Abstract

A REVIEW ON SOLID SELF-NANOEMULSIFYING DRUG DELIVERY SYSTEM: AN APPROACH FOR BIOAVAILABILITY ENHANCEMENT

Sanghmitra N. Shukla*, Dr. Dikshit C. Modi and Dr. Dhiren P. Shah

ABSTRACT

Oral route is the easiest and most convenient way of non-invasive administration. However, the oral drug delivery may hamper drug molecules that exhibit poor aqueous solubility. These drugs are classified as Class II drug by the Biopharmaceutical Classification System (BCS), drugs with poor aqueous solubility and high membrane permeability. Approximately, 40% of new chemical entities exhibit a poor aqueous solubility and present a major challenge to modern drug delivery system which leads to low dissolution, limited absorption, poor oral bioavailability, high intra and inter-subject variability and lack of dose proportionality. Different formulation approaches like micronization, solid dispersion and complexation with cyclodextrin have been utilized to resolve such problems but they have certain limitations such as the main problem associated with micronization is limited chemical and thermal stability, degrade and lose their bioactivity upon micronization.
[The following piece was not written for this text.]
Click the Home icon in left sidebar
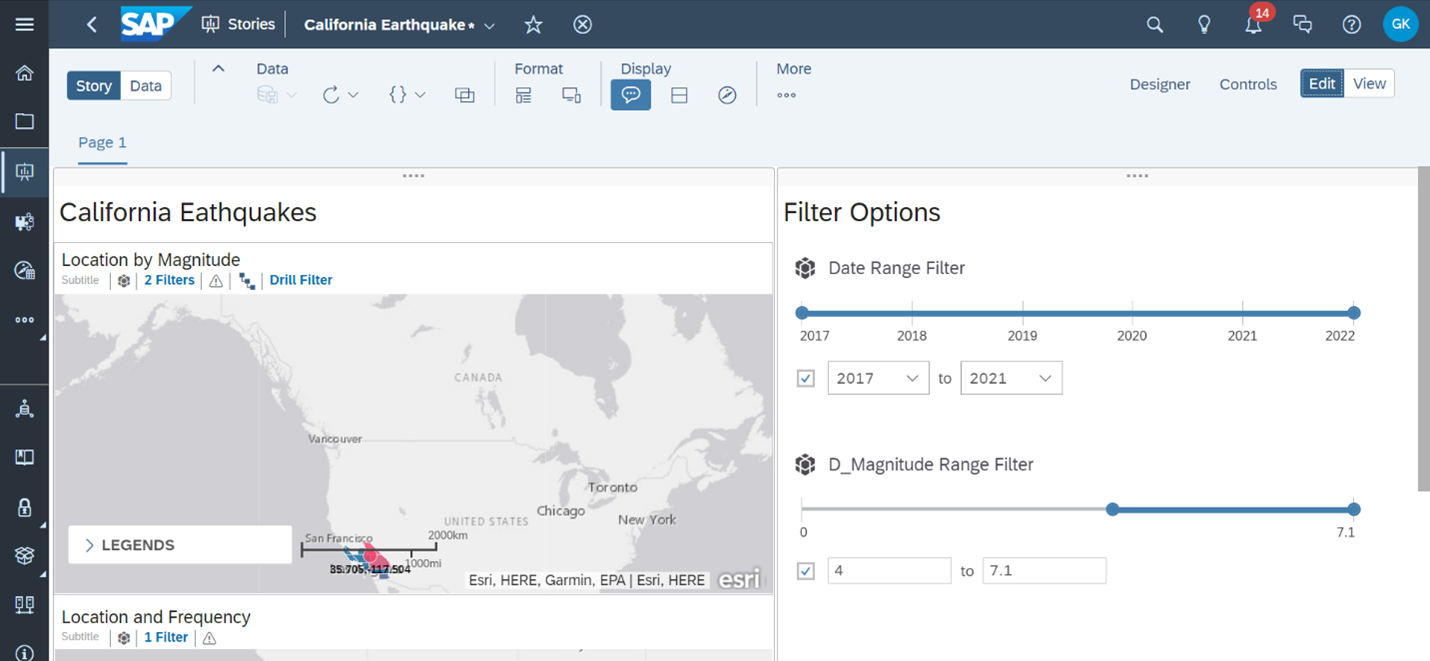Image resolution: width=1430 pixels, height=661 pixels. coord(24,73)
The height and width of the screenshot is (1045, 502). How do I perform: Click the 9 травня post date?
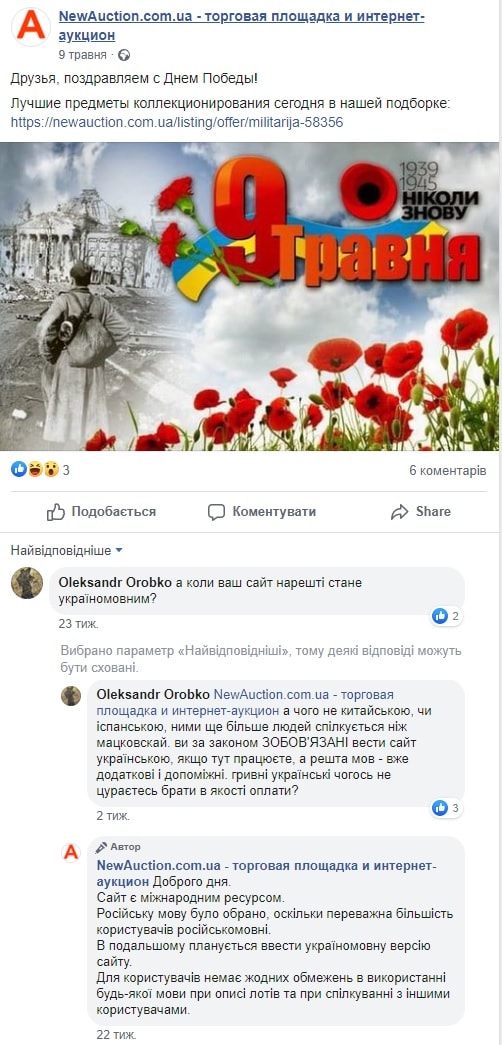tap(83, 55)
The realization that the oral bioavailability of poorly water soluble drug can be enhanced when co-administered with a meal rich in fat has lead to increase in interest in the lipid based drug delivery system (LBDDS) with particular emphasis on Solid Self-nanoemulsifying drug delivery system.

Keywords: Solid Self- Nanoemulsifying Drug Delivery System, Biopharmaceutical Classification System, Bioavailability, Lipid Based Drug Delivery System.